To further evaluate the impact of WNT/β-catenin signaling pathway during acute airway inflammation and stable COPD, we applied two different animal models, CE and CS exposure, respectively. The CE model has been demonstrated with much higher levels of neutrophilic airway inflammation, mucus hyperproduction, and predominant Th17 response than traditional CS model, somehow mimicking the bronchitis phenotype or AECOPD [6, 24, 25]. The down-regulation of WNT/β-catenin signaling pathway was observed in both animal models, which emphasized that the decreased activity of WNT/β-catenin pathway was not only involved in the progression of COPD but might also be associated with the onset of acute exacerbation. Interestingly, activation of WNT/β-catenin pathway by LiCl can reduce the expression of p-β-catenin protein around the airway and improve lung inflammation in CE mice, further suggesting p-β-catenin as a biomarker and a therapeutic target.

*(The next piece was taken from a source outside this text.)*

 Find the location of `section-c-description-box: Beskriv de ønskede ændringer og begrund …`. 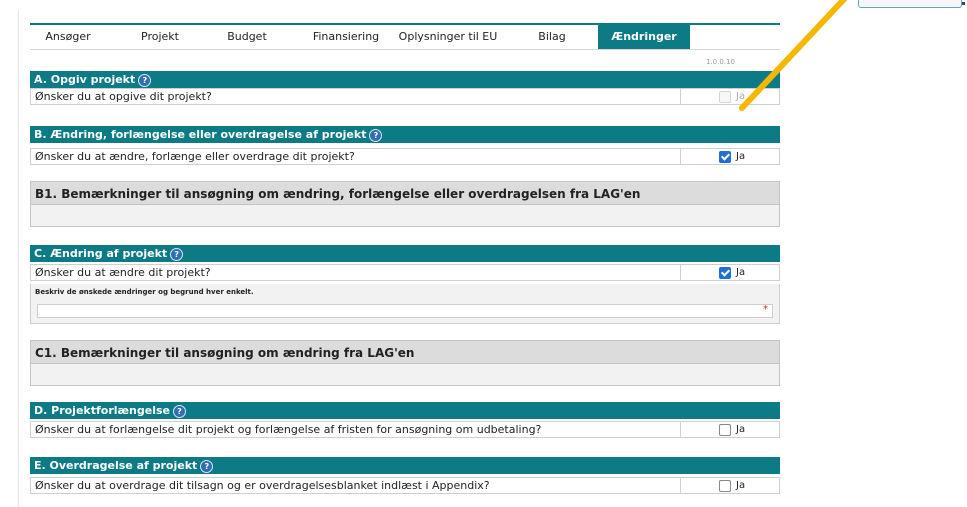

section-c-description-box: Beskriv de ønskede ændringer og begrund … is located at coordinates (405, 304).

In recent years, numbers of studies have reported that β-catenin participates in several inflammatory diseases, including acute lung injury [26], chronic rhinosinusitis [27], sepsis [28], osteoarthritis [29] and so on. Moreover, our results are in accordance with a previous publication, reporting that the lung inflammatory induced by cigarette smoke extract and airspace enlargement induced by elastin in mice can be alleviated by the WNT pathway activator, LiCl, and it was associated with increased activation of erythroid-2 related factor-2 pathway [30].

Some limitations of this study are also worth discussing. Firstly, although the sample size of RNA-seq in this study was able to make the detection rate of DEGs close to 98%, further studies with a larger sample size were needed to confirm our results. Secondly, it is worth further investigating the expression of WNT/β-catenin pathway-related proteins in sputum of AECOPD patients. Thirdly, whether the value of p-β-catenin as a potential biomarker of AECOPD is better than clinical indicators still needs to be explored, and it should be noted, immunostaining of p-β-catenin is not as convenient as other common methods like ELISA for its clinical application. Finally, except the WNT/β-catenin pathway, the role of other signaling pathways obtained by RNA-seq in the pathogenesis of AECOPD is worth further exploring.

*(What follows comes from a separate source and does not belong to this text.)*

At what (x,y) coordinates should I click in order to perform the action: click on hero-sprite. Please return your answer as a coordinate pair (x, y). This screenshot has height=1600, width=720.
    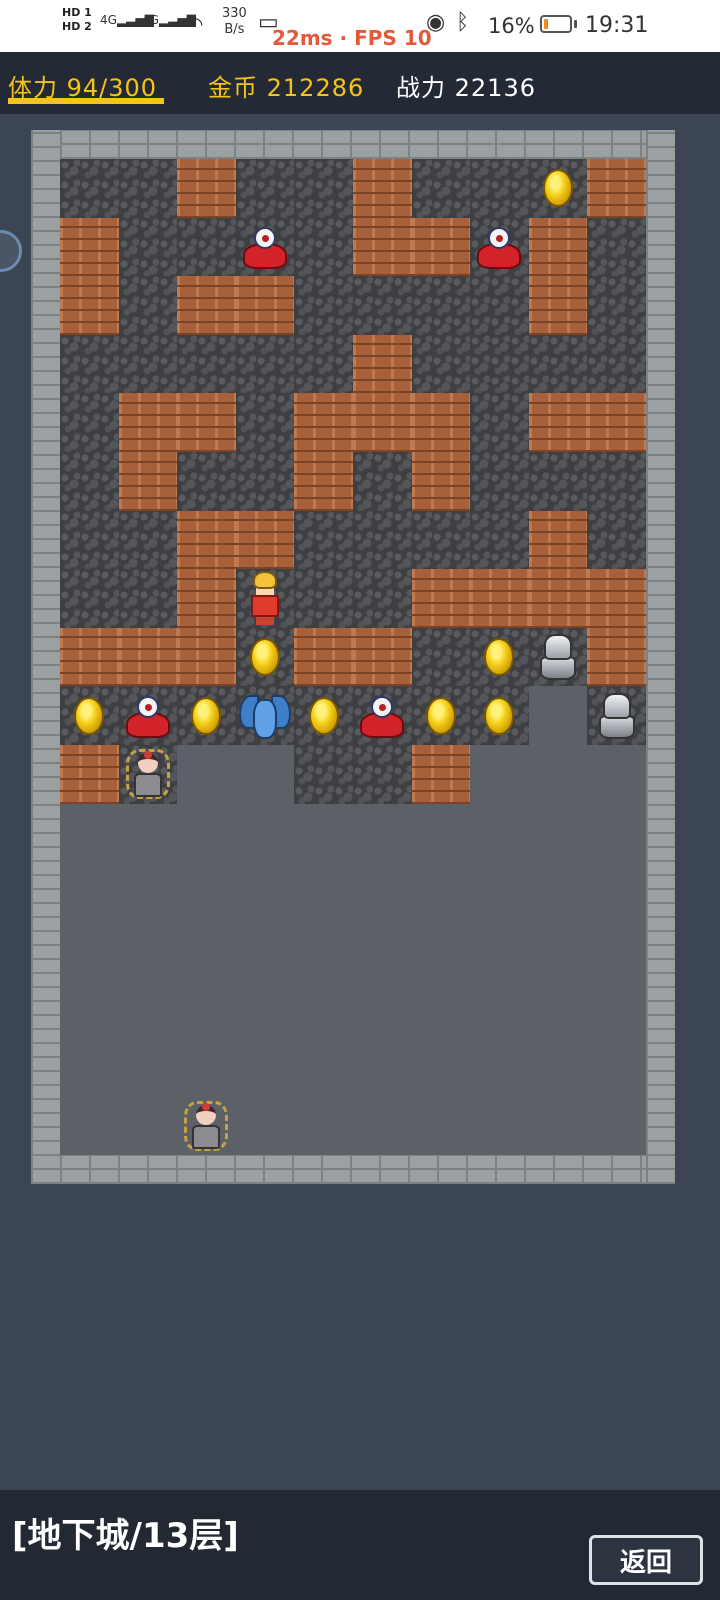
    Looking at the image, I should click on (266, 598).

In conclusion, we find 16 potential signaling pathways related to the pathogenesis of AECOPD, including PI3K/Akt signaling pathway, MAPK signaling pathway, and ECM- receptor interaction, et al. Remarkable, we demonstrated, for the first time, that the WNT/β-catenin signaling pathway is decreased in patients with AECOPD and CE mouse model. Phosphorylated β-catenin protein is up-regulated in the blood of patients with AECOPD. Therapeutic activation of WNT/β-catenin signaling pathway can alleviate lung inflammation in CE mouse model. As a new potential biomarker of AECOPD, p-β-catenin is expected to provide a new research target for the early diagnosis and treatment of AECOPD.